Combat experience in Iraq, Afghanistan (CDN), and Israel have all demonstrated the necessity of heavy armor in urban combat. I am all for a recapitalized fleet and new vehicles with less maintenance/logistics requirements, but not at the expense of combat effectiveness. One size fits all approaches rarely work well, we need a mix of high/low capabilities.
Agree totally and completely. A key phrase used by Gates, that I doubt any of the media picked up on, was "full spectrum." Based on the new FM 3-0, that has a very specific meaning - and I hope he was revealing his intent when he used it.
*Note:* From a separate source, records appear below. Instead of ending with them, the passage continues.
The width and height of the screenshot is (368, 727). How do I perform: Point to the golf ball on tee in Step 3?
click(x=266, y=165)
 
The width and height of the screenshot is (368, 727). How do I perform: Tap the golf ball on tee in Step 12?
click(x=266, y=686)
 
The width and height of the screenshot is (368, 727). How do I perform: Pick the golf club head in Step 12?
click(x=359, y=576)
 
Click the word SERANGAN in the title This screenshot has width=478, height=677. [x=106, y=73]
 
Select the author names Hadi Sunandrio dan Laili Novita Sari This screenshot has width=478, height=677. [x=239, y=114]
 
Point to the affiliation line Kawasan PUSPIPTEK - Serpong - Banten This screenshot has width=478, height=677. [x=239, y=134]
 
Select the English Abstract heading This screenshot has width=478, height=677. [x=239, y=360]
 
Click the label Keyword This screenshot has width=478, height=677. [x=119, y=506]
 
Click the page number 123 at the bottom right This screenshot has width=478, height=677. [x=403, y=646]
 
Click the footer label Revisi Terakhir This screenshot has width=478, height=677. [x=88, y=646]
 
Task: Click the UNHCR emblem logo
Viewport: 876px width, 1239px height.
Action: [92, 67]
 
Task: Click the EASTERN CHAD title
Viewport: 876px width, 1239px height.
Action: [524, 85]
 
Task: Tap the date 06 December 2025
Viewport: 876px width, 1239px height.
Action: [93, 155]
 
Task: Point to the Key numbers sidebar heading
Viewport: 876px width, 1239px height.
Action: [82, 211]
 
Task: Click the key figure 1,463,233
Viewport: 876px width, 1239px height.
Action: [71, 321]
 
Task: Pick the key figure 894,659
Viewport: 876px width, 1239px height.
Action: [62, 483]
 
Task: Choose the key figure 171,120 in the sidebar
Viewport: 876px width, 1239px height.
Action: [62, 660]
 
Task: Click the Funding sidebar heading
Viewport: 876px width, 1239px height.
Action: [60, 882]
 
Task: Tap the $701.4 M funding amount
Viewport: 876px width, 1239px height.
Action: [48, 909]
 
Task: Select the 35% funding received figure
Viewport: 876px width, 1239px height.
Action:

Quote Originally Posted by Cavguy View Post
Not necessairly, as you need both capabilities. What matters is how we organize. Do we need large armored formations for COIN? No. Do we need heavy armor to support troops in COIN? Absolutely.

I wrote a post awhile back on how I tasked organized a heavy company team for COIN - and thought it was pretty successful and flexible. It provided dismounted ability to engage the population with the firepower needed to support those dismounted troops when the sh*t hit the fan (and potentially discourage those who saw an easy and exposed target.

My flexible MTOE with the ability to customize forces to the mission was the key ingredient. My tankers sometimes used the tanks and sometimes acted as infantry. My mech guys did all kinds of varied tasks, as did the combat engineers. The mission/environment dictated our equipment set, not the other way around.

One of my big pushes is doing a better job at executing up front system analysis to translate desired capabilities into system functions that support the intended doctrine. That means evaluating effectiveness across the entire spectrum, a wide variety of missions, and working with the user community to provide systems that have the kind of flexibility to let you do that.